10.7.13

karadut küstü, su çürüdü

Ihlamur bir sonbahar gecesinde yıkıldı.

İçten içe kurt yemiş. Yağmurun ardından gelen fırtına da tuzu biberi olup devirdi gitti koca ağacı…

Şimdi bahçenin en yaşlısı karadut…

Eskiler; ağacın meyvesi üstünde kalırsa ağaç küser, ertesi sene vermez derler. İki bin sekiz’den beridir küs bize karadut.

Atımızı sattığımızdan beri, dedemi kara toprağın altına koyduğumuzdan beri…

Durduramıyorsun zamanın elinden avucundan kıymet verdiklerini bir bir alıp götürmesini. 

Sıkamıyorsun yumruğunu.

Ki sen; haziranın temmuzun sıcağıyla değil, gece üstüne çiy düşerken bahçende yaktığın ateşle ısıtıyorsan ruhunu, zordur bazı şeyler.
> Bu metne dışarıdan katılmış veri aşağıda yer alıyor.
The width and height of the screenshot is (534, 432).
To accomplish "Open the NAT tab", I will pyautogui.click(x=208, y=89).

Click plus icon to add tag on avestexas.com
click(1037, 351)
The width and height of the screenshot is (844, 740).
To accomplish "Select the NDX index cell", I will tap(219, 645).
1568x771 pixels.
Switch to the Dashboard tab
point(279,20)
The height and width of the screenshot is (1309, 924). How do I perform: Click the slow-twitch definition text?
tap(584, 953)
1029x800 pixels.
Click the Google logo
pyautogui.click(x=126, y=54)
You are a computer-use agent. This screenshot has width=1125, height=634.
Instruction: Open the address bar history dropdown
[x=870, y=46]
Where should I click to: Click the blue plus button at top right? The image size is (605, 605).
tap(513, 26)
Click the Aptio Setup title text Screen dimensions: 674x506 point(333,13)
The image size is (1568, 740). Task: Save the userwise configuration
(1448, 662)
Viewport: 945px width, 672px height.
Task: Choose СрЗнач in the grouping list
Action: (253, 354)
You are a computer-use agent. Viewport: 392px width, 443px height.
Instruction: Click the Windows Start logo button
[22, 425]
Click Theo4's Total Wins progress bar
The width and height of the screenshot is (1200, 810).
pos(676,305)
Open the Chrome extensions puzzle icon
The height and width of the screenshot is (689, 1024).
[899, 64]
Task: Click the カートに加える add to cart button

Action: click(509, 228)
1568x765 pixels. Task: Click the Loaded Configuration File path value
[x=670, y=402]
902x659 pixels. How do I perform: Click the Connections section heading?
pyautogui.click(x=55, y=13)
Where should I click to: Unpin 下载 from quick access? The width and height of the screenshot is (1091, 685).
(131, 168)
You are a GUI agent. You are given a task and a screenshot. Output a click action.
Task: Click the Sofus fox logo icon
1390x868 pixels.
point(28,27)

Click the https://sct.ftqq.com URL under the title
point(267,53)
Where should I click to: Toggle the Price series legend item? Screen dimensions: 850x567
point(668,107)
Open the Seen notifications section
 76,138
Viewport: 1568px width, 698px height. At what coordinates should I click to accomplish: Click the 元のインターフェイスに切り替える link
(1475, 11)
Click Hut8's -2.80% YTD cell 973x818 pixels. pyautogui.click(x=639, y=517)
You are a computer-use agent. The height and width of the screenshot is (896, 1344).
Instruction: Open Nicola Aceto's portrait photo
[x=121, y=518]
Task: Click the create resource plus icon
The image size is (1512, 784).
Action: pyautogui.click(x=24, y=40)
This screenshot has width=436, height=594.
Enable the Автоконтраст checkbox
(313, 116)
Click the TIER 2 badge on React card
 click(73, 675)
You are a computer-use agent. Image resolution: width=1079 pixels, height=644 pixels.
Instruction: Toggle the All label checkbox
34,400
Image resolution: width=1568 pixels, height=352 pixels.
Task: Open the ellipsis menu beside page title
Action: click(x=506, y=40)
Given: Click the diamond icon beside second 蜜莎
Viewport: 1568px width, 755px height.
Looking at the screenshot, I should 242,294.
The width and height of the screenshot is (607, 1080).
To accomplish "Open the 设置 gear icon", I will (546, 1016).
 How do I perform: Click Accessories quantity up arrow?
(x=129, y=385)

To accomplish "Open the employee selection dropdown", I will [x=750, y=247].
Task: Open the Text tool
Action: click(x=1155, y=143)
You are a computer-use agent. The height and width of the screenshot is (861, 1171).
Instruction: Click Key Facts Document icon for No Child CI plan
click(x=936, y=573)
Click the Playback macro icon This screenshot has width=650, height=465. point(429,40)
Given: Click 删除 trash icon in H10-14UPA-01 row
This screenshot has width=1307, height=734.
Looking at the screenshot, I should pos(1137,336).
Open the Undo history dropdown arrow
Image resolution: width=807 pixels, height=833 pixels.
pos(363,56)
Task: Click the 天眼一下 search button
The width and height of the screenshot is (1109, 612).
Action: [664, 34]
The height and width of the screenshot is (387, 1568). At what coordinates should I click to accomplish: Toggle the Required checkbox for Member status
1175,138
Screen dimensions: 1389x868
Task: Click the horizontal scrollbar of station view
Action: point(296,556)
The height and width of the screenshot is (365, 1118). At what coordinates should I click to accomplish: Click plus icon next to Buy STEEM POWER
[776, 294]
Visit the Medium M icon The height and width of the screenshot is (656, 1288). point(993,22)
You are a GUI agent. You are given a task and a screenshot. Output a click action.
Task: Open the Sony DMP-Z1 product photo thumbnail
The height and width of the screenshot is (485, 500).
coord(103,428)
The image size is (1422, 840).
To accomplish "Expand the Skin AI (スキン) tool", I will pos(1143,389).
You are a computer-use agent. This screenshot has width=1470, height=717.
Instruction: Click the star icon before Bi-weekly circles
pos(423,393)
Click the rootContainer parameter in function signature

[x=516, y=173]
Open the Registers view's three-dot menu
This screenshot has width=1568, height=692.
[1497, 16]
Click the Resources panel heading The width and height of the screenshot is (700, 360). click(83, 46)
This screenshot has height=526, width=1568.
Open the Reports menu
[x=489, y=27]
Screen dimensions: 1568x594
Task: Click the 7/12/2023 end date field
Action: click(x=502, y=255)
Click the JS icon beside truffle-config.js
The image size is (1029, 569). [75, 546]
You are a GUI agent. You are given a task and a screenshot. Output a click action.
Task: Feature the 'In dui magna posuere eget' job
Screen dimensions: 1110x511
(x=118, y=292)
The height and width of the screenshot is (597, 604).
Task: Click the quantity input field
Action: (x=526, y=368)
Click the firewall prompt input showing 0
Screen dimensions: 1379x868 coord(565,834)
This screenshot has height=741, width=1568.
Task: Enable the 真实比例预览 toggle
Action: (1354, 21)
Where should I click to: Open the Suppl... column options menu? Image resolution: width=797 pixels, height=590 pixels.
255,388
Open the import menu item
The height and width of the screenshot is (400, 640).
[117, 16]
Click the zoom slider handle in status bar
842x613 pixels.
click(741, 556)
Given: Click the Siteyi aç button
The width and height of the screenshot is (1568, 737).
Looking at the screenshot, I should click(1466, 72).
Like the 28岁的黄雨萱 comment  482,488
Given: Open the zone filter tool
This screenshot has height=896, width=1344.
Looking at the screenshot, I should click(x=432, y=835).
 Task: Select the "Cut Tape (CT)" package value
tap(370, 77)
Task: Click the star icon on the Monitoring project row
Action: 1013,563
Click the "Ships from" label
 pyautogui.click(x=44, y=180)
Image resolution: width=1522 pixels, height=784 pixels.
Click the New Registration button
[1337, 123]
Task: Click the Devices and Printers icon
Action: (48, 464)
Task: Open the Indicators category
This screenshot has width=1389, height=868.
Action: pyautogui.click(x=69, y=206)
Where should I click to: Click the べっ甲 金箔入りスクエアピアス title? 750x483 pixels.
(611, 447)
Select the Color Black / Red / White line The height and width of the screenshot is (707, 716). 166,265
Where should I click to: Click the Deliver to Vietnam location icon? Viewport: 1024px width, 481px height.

Ve daha da zorlaştırır durduramadığın zaman…

Ama içlerinden en zorudur yok olmak; kireç badanalı duvarlarda kırlangıç yuvalarını görenlere, kelebek kilitli ahşap pencere denizliklerindeki arı peteklerini bilenlere, tulumbadan su içenlere…

Acıdır; ferik elmasının kokusunun yerine koku bulamamak, gür sesinden eser kalmayan, kurudu kuruyacak derenin kenarına oturmak...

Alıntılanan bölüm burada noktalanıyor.